Nearly a year after FTX’s collapse, the cryptocurrency exchange’s customers are still hurting.
Some have formed support groups. Others, per a report Thursday (Oct. 5) by Reuters, have been victimized twice: once by accused fraudster/company founder Sam Bankman-Fried, and again by scammers who told them they could recover their funds.
And some still believe in the promise of crypto.
“As the crypto market has recovered, many FTX customers are concluding that they can sell their claim, buy crypto again, and do much better than letting their claim depreciate,” Matthew Sedigh, CEO of Xclaim, a bankruptcy claims exchange, told Reuters.
His company estimates that there is between $30 billion to $35 billion in crypto tied up in crypto bankruptcy cases. Xclaim says there was around $16 billion in crypto stuck in FTX when it imploded in November of last year.
FTX customer Lee Rees told Reuters submitted his claim via a website created by FTX’s bankruptcy administrators, calling the process a “nightmare.”
“All these terms were so complicated. You need a lawyer to understand it. … We don’t know if we’re getting our money back or not,” says Rees, who lost roughly $100,000.
FTX’s customers are among the witnesses being called by prosecutors in Bankman-Fried’s fraud trial, underway this week in New York City.
As PYMNTS reported, court filing say these customers will testify that when they deposited funds with FTX, it was with the “understanding that FTX would custody their assets separate from those of the company, would not transfer customer assets to Alameda Research, and would not use their assets for FTX’s or Alameda’s own expenses.”

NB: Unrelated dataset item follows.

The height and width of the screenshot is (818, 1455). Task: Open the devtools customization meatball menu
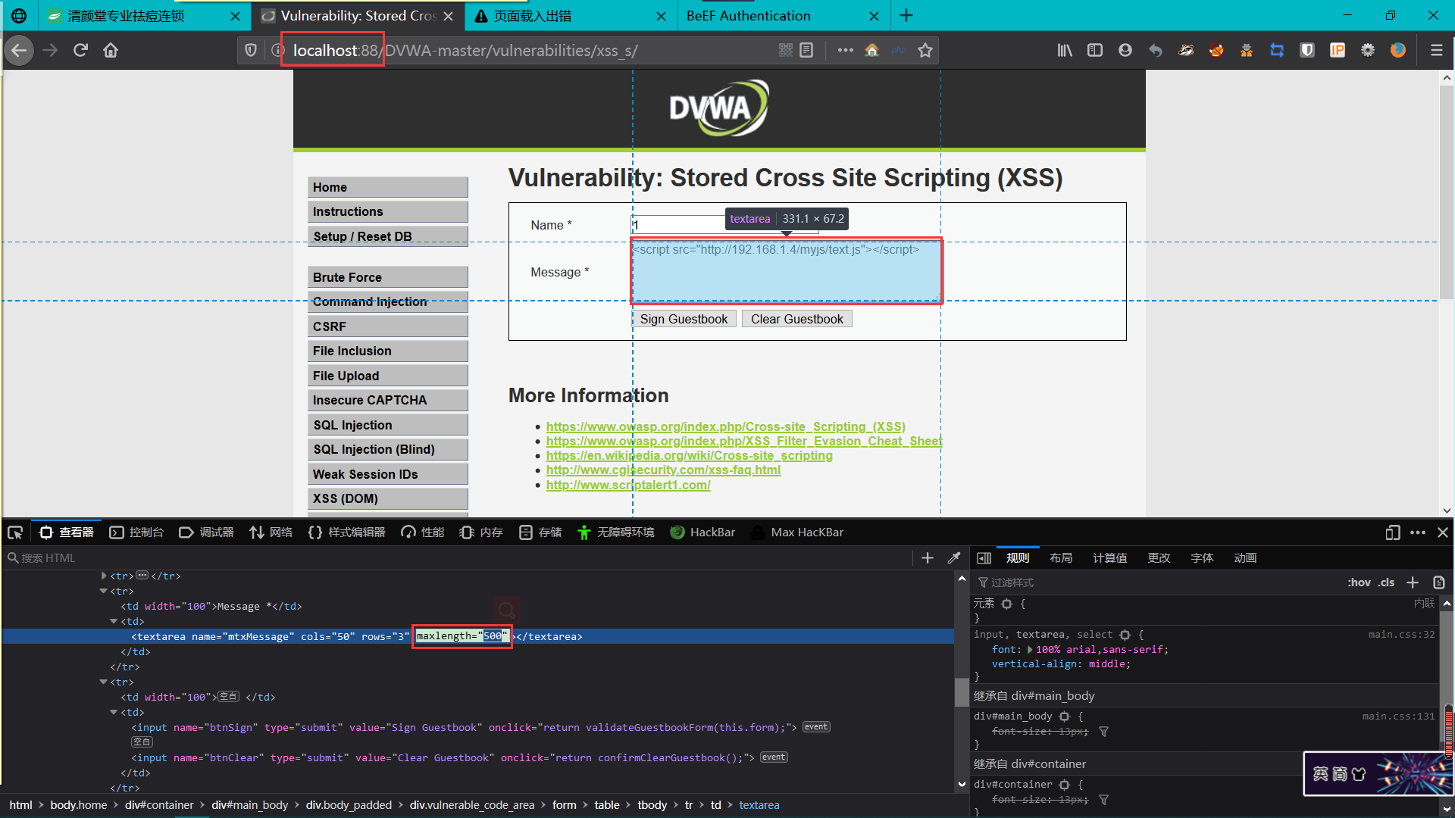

Alameda Research was FTX’s sister company. Its CEO, Caroline Ellison, entered a guilty plea last year to conspiring to use billions of dollars from FTX customers to cover loans that Alameda had taken out to make risky investments.
Bankman-Fried, 31, has maintained his innocence and in the past seemingly tried to deflect blame onto Ellison, a one-time friend and romantic partner. Prosecutor Nathan Rehn painted a different picture in his opening statement at trial.
“The defendant took billions of dollars in FTX customer deposits from Alameda bank accounts and he spent it — and the customers had no way to know that their money was being used in this way,” Rehn said. “When customers thought their money was going into the exchange, they were actually sending their money right into the defendant’s pocket.”